88. Philadelphia Eagles – Dexter McCluster, WR, Mississippi
Despite adding free agent RB Mike Bell, more depth is needed at running back after parting ways with Brian Westbrook. A multi-talented utility back, McCluster was one of the stars of Senior Bowl. HC Andy Reid will find a way to utilize his skills.

89. Arizona Cardinals (from Baltimore Ravens) – Jamar Chaney, ILB, Mississippi State
Great size and athleticism, but it didn’t always translate on the field.

90. Arizona Cardinals – Selvish Capers, OT, West Virginia
Promising athlete with good athleticism, but needs to hit the weight room and learn. Not ready for prime time, but more upside than other prospects who could be plugged in faster.

91. Dallas Cowboys – Jacoby Ford, WR, Clemson
Significantly upgrades return game and offers big play potential as a slot receiver.

92. San Diego Chargers – Perrish Cox, CB, Oklahoma State
After being suspended from the Cotton Bowl for missing curfew, twice, and turning in a disappointing Combine performance, Cox has seen his stock plummet. He wasn’t allowed to participate in Oklahoma State’s Pro Day and will have a private workout on March 30th. A physical corner who was considered a potential first-round pick, Cox has plenty of upside and adds value as a kick returner.

93. Cleveland Browns (from New York Jets) – Major Wright, S, Florida
Solid football player and physical tackler who can play either safety position, he answered questions about whether or not he had the athleticism for the next level at the Combine.

94. Minnesota Vikings – James Starks, RB, Buffalo
A torn labrum kept him out all of the 2009 season, otherwise he’d be discussed earlier than this. Starks is a versatile player who started as a quarterback before switching to cornerback and finally settling in to become the University of Buffalo’s all-time leading rusher. He put on a show at the Combine and his stock is rising.
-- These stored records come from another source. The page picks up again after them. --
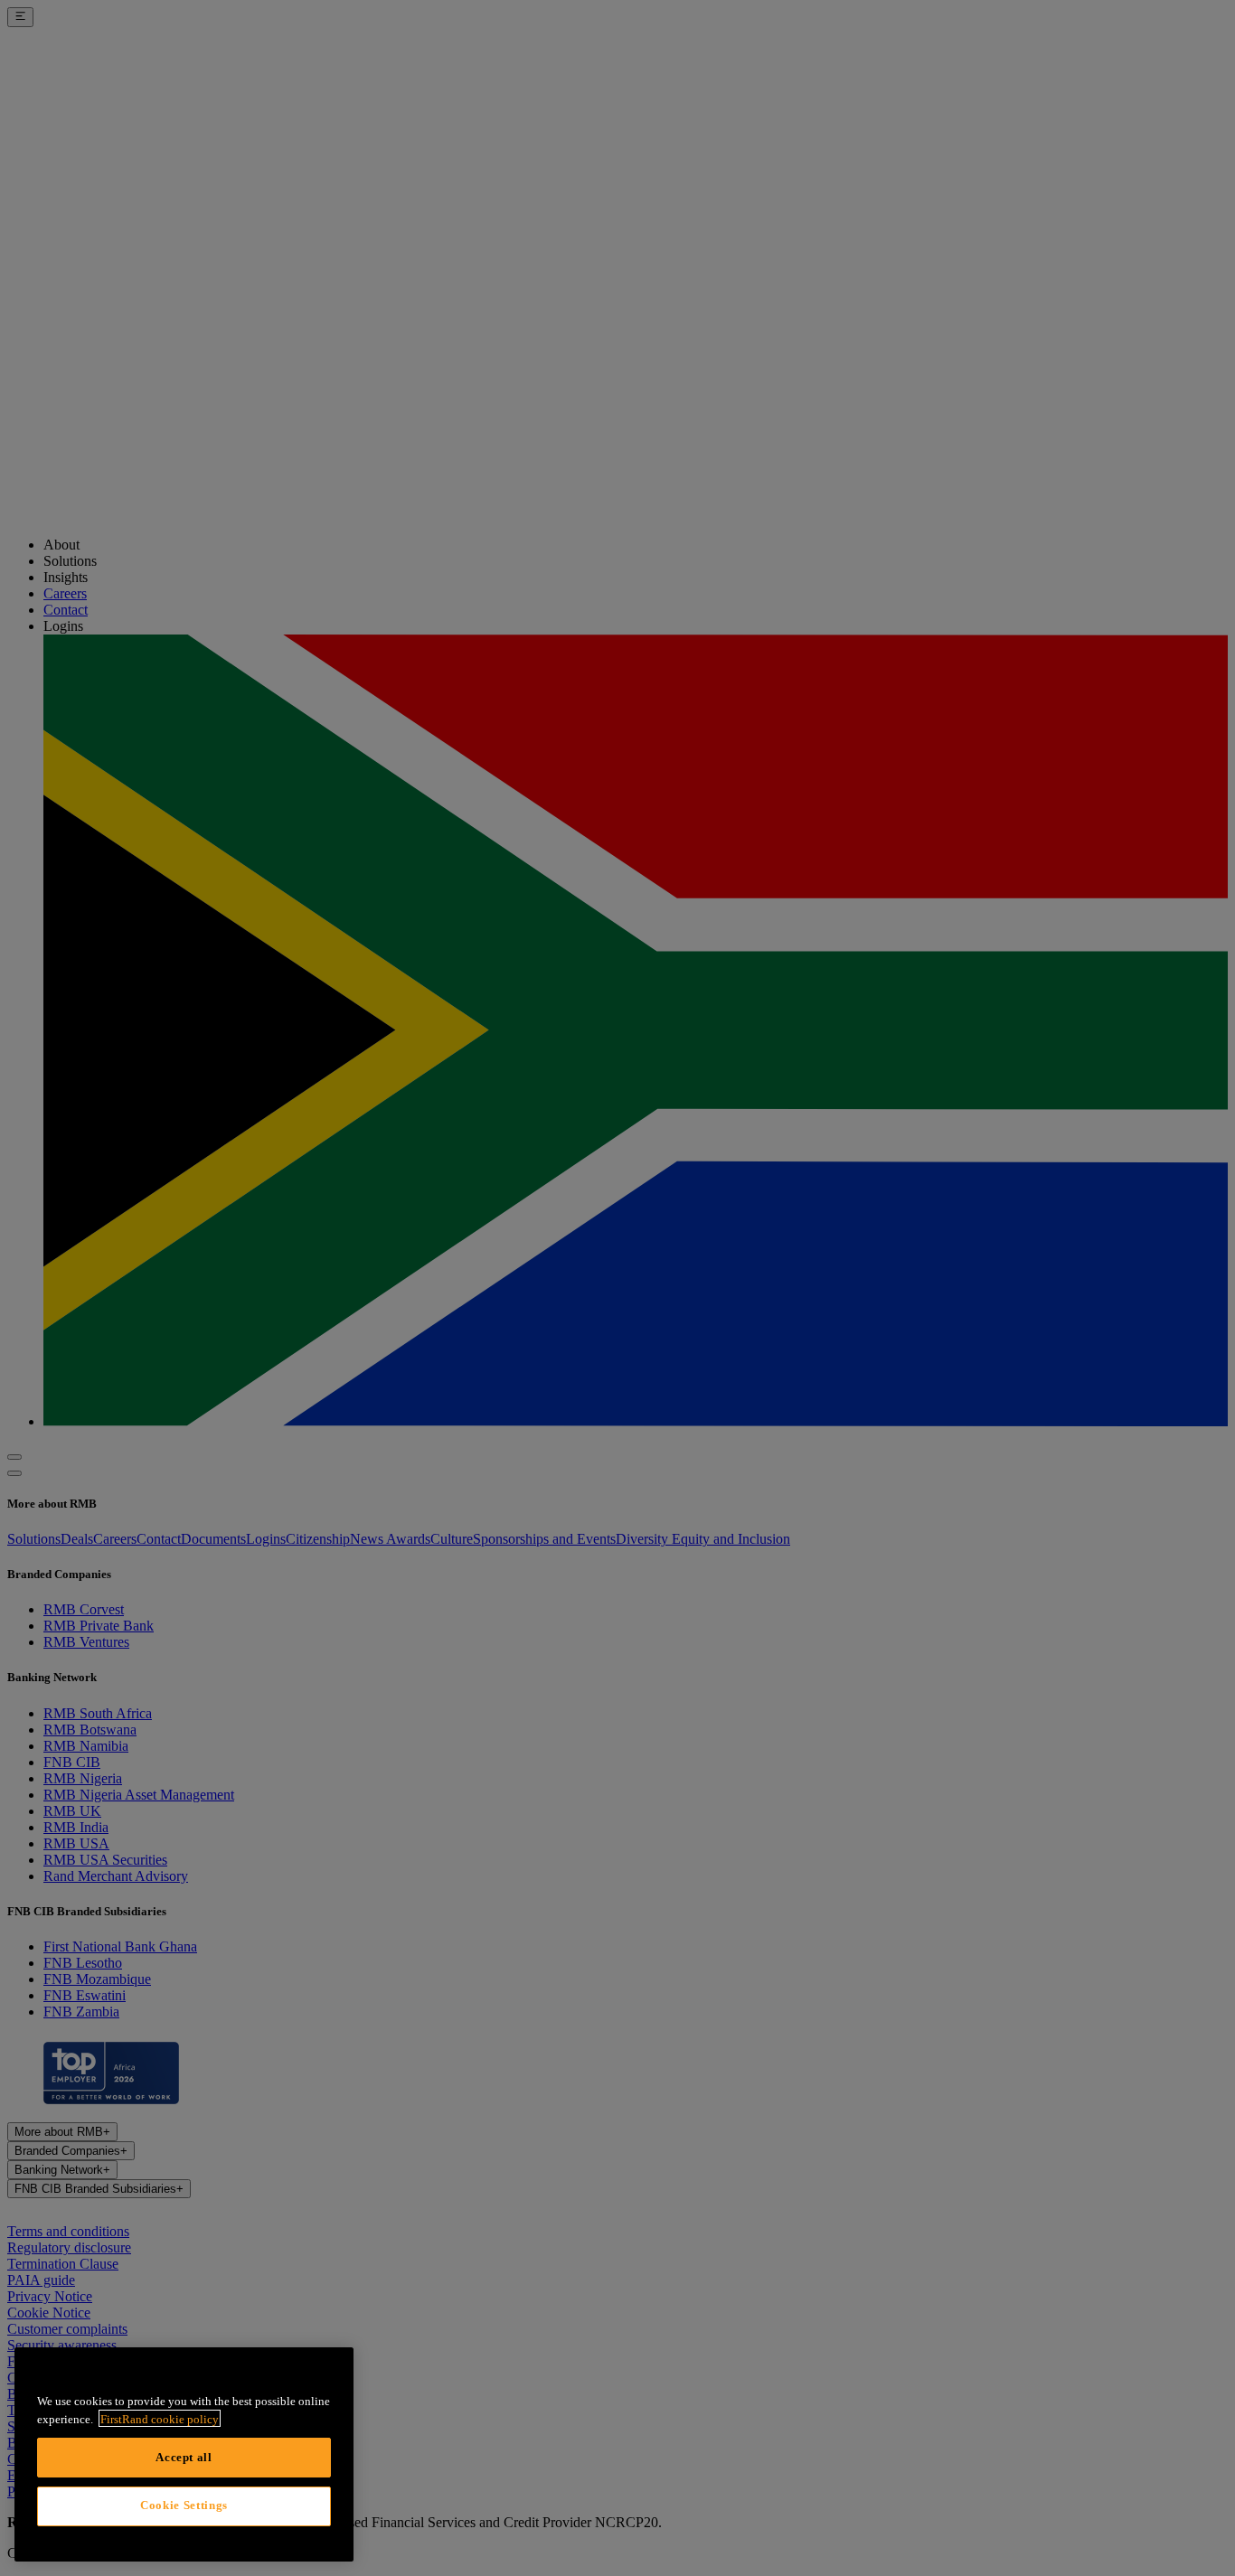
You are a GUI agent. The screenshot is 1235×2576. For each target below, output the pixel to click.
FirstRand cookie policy (159, 2418)
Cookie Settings (184, 2505)
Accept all (184, 2456)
The Vikings have yet to address the gap in their backfield left by Chester Taylor’s departure, so they will likely draft a RB at some point. New England is also reported to be very interested in Starks.

95. Indianapolis Colts – Dekoda Watson, LB, Florida State
Watson pleasantly surprised with his size, coming in over 6’1” and a chiseled 240 pounds at the Senior Bowl and Combine. He was expected to be a bit smaller and possibly need to convert to safety, but that is decent size for WLB in their Tampa Cover 2. Injury and academic problems have been a problem, but he played every game last year and put up great numbers. He has kept the momentum going through the evaluation process and could squeeze in to the third round. Safety will be a strong

96. New Orleans Saints – Dennis Pitta, TE, Brigham Young
Consensus All-American demonstrated more speed and athleticism than expected at Combine and Pro Day. The Saints carry a lot of risk at the position with Jeremy Shockey as their primary TE.